On Thursday 30 May, in a first for South Africa, Standard bank shareholders were called to exercise their voting rights in favour of a climate change-related resolution at the bank's Annual General Meeting (AGM). Resolution 10, in Standard Bank's Notice of AGM, called on the bank to adopt and publicly disclose a policy on lending to coal-fired power projects and coal mining operations. The resolution was proposed by activist shareholders, supported by Just Share.
350Africa.org joined Earthlife Africa and the Campaign for a Just Energy Future outside the Standard Bank AGM, united in our call for Africa’s biggest lender to the oil and gas industry to do more in terms of tacking the climate crisis and as a meaningful start, report on how exposed the banks' lending, financing, and investment activities are to climate risks.
Ahead of the shareholder vote, the bank's board recommended that shareholders vote against the resolution. Their attempts to push back on the resolution raised the profile of this vote resulting in shareholders voting in support on public policy on coal power and surprising support on climate risk disclosure. It is rare that resolutions that are not supported by the bank's board gets as much support as the Standard Bank vote.
- For resolution 10.1 on climate disclosure, which would have required the bank to report to shareholders its assessment of the greenhouse gas emissions and the bank's exposure to climate change risk, 38% voted for and 61% against.
- For resolution 10.2 on public coal policy, which requires the bank to adopt and publicly disclose a policy on lending to coal-fired power projects and coal mining received 55% voted for and 45% against. This resolution is therefore binding.
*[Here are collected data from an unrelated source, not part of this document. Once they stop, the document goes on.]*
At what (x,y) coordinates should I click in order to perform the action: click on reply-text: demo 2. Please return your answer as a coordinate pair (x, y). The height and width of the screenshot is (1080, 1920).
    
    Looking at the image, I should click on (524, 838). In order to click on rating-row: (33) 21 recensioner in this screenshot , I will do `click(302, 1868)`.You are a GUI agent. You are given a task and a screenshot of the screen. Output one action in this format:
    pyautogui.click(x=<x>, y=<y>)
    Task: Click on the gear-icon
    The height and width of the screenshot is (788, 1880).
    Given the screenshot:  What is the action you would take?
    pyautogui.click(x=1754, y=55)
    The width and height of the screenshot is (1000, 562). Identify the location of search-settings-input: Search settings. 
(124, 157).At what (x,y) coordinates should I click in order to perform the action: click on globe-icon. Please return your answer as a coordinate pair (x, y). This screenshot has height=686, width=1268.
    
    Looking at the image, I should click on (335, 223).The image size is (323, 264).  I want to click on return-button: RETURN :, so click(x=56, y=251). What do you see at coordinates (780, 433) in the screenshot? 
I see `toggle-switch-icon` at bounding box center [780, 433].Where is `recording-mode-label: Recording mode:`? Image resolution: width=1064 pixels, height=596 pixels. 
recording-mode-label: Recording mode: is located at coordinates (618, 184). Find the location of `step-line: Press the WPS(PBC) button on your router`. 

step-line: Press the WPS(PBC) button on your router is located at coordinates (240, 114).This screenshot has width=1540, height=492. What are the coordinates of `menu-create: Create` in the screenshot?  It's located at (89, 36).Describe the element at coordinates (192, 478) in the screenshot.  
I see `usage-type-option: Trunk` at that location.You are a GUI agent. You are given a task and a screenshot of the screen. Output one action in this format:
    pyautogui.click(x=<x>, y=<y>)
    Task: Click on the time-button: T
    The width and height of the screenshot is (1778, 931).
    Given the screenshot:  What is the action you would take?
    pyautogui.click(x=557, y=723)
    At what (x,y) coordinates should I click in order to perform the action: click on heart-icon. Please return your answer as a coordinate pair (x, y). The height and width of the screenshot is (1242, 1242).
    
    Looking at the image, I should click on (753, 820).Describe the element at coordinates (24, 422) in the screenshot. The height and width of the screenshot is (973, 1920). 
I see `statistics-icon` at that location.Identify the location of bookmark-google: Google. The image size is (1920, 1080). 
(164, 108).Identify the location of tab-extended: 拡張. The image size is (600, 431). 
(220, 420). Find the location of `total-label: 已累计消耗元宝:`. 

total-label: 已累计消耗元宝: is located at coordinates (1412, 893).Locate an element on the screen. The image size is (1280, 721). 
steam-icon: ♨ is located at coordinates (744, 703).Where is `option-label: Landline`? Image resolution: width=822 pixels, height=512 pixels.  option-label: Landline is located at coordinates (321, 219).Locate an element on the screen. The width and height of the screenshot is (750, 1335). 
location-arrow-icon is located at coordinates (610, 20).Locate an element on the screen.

Thursday’s AGM was a victory and an incredible step in the right direction for responsible investments in South Africa, as it demonstrates that investors are beginning to place issues related to the climate crisis higher up on their agenda. This AGM’s outcome suggests that while the commercial finance sector is slowly beginning to move in the right direction, public finance institutions like the Development Bank of Southern Africa (DBSA) are seriously lagging behind in taking on progressive action against climate crisis as a development priority.